Au milieu d’une campagne électorale fédérale, le silence des candidats face à la question du suicide assisté nous étonne. C’est une question si fondamentale pour notre société et son avenir. Avons-nous perdu la capacité de débattre des questions profondes de la vie qui nous touchent tous? Nos politiciens ont-ils peur d’un mot mal placé, d’un message mal interprété ou de la fluctuation d’un sondage public? Nous exhortons les citoyens de notre pays de soulever ces questions de vie et de mort avec les candidats, de provoquer un vrai débat digne de notre grand pays.

Le délai d’un an prévu par la Cour suprême est beaucoup trop court pour que ce changement fondamental dans nos lois entre en vigueur. Nous exhortons le gouvernement qui sera élu le 19 octobre à invoquer la clause nonobstant et de prolonger ce délai à cinq ans. Si jamais une décision juridique devait justifier le recours à cette clause de notre constitution, c’est celle-ci. Nous devons nous donner le temps de réfléchir avant d’agir, de considérer sérieusement les conséquences de nos gestes avant de traiter de cette question cruciale et morale.

Par ailleurs, nous devons à tout prix défendre et protéger le droit de la conscience des hommes et des femmes engagés dans les professions aidantes. Exiger d’un médecin qu’il tue un patient est toujours inacceptable.
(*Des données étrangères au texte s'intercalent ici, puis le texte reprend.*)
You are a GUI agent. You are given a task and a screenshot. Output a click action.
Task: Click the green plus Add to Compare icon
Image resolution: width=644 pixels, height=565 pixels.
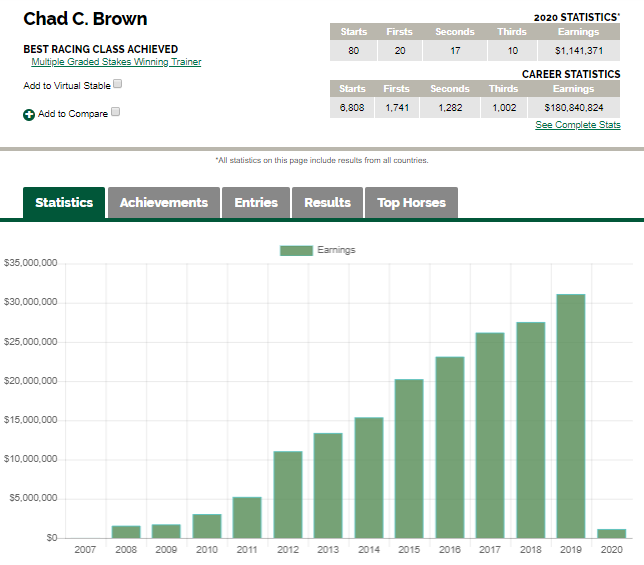[29, 115]
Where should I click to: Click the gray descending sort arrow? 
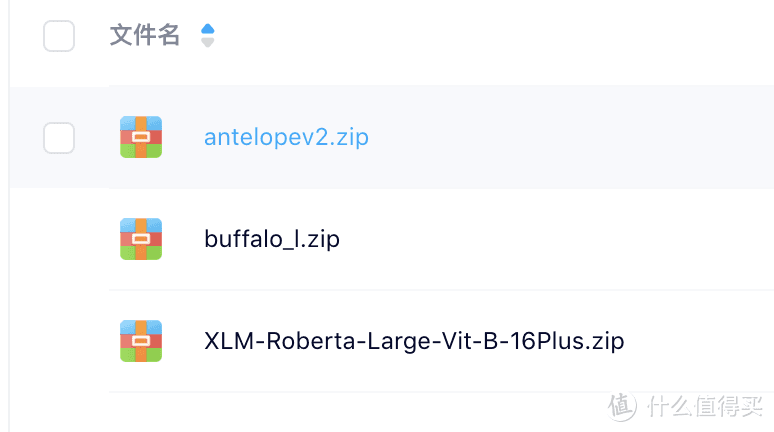tap(208, 42)
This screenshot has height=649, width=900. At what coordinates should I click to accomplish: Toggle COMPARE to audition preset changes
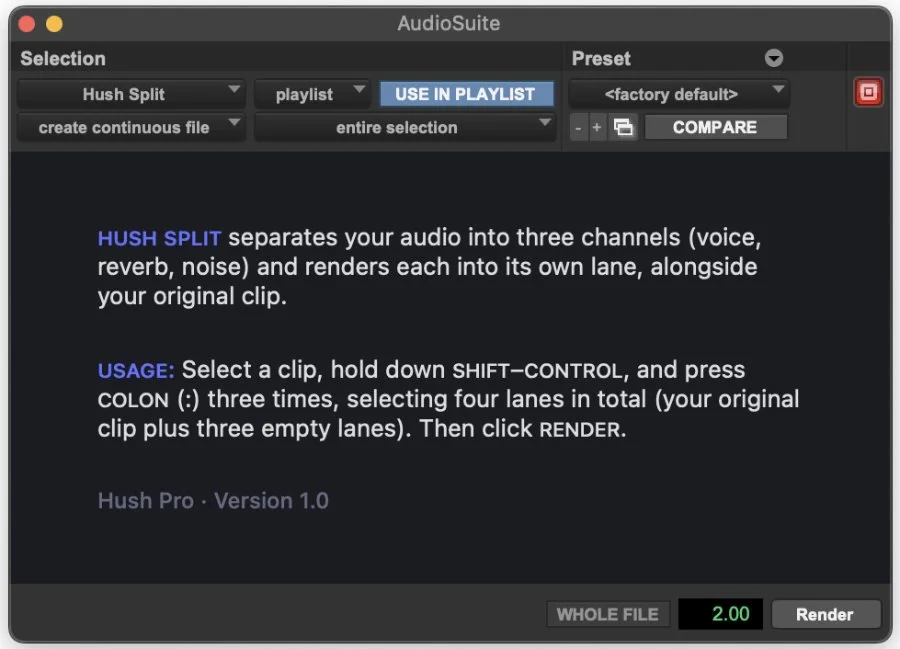(716, 127)
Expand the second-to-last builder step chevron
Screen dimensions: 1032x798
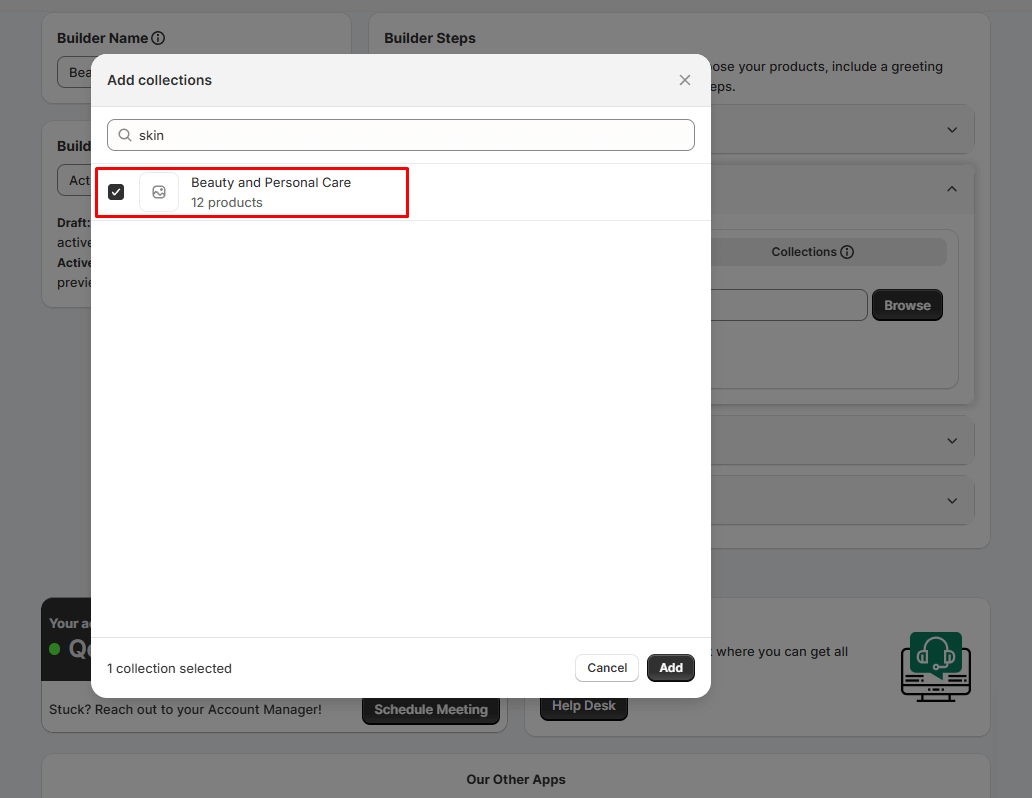(952, 441)
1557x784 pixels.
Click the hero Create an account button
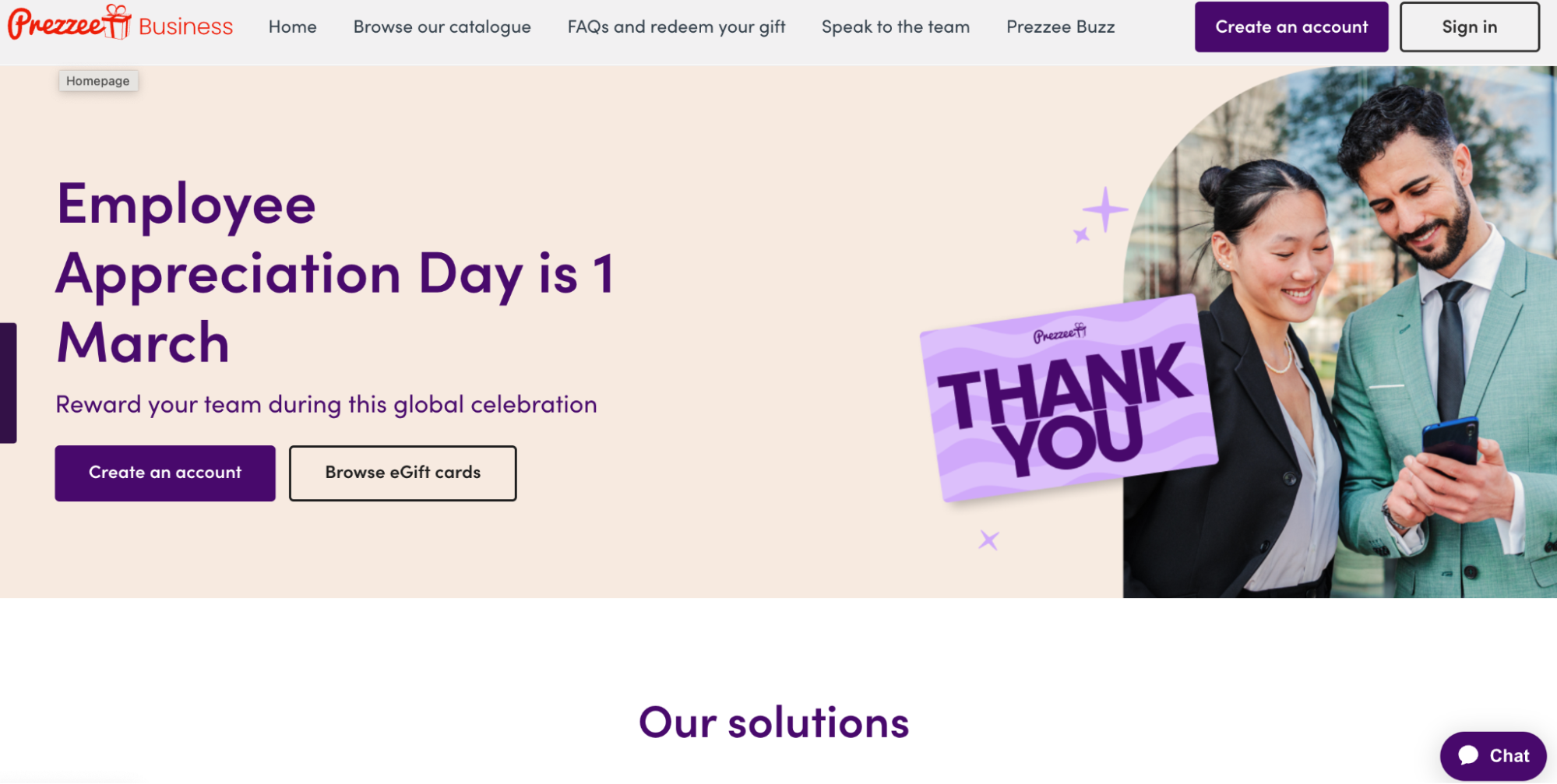(x=165, y=473)
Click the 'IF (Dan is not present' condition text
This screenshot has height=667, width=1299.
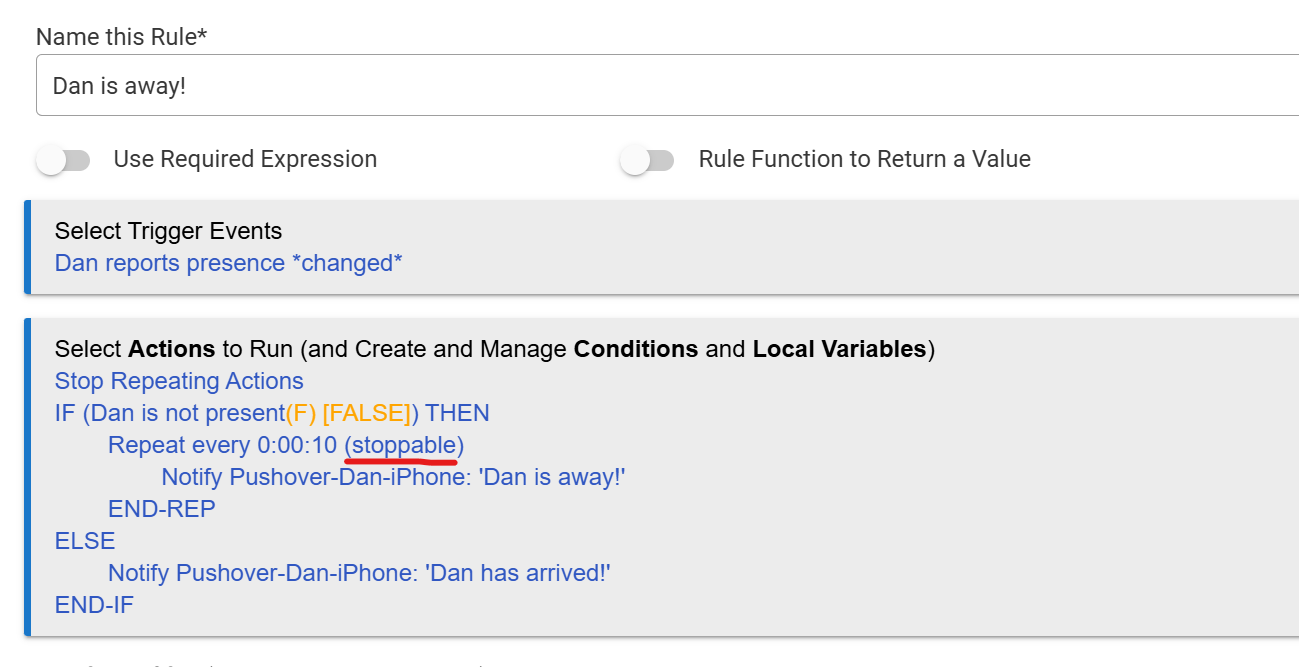click(x=170, y=413)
C’est un affront à la conscience et à la vocation des travailleurs de la santé que de leur demander de collaborer à la mise à mort intentionnelle d’un patient, même en le référant à un collègue. Le respect que l’on doit à nos médecins à cet égard doit s’étendre à toute personne engagée dans les soins de santé et qui travaille dans les établissements de notre société.

À titre d’évêques catholiques, notre discours est animé par la raison, le dialogue éthique, nos convictions religieuses et notre respect profond de la dignité de la personne humaine. Notre position est inspirée par des milliers d’années de réflexions et par nos actions en tant que chrétiens à la suite de Jésus, qui a manifesté ce que veut dire aimer, servir et accompagner les autres. Sa réponse à la souffrance d’autrui a été de souffrir avec l’autre, non pas de le tuer. Lui-même a accueilli la souffrance dans sa vie comme un chemin de don, de générosité, de miséricorde. Il n’est pas nécessaire d’être croyant pour reconnaître en sa vie et en ses gestes un exemple insigne d’humanité. Les valeurs de Jésus de Nazareth sont à la base de notre position en ce qui concerne la question du suicide assisté. Le Canada n’a rien à craindre en faisant siennes ces valeurs profondément humaines et vivifiantes.

C’est dans cet esprit de collaboration pour bâtir une société plus compatissante, plus respectueuse de la dignité de la vie humaine, plus juste et plus généreuse que nous lançons ce cri du cœur. À l’exemple de l’humble témoignage du saint Frère André, nous invitons tous les Canadiens et Canadiennes à bâtir une société qui respecte la dignité de chaque personne. Puisse notre appel être écouté avec respect, attention et ouverture.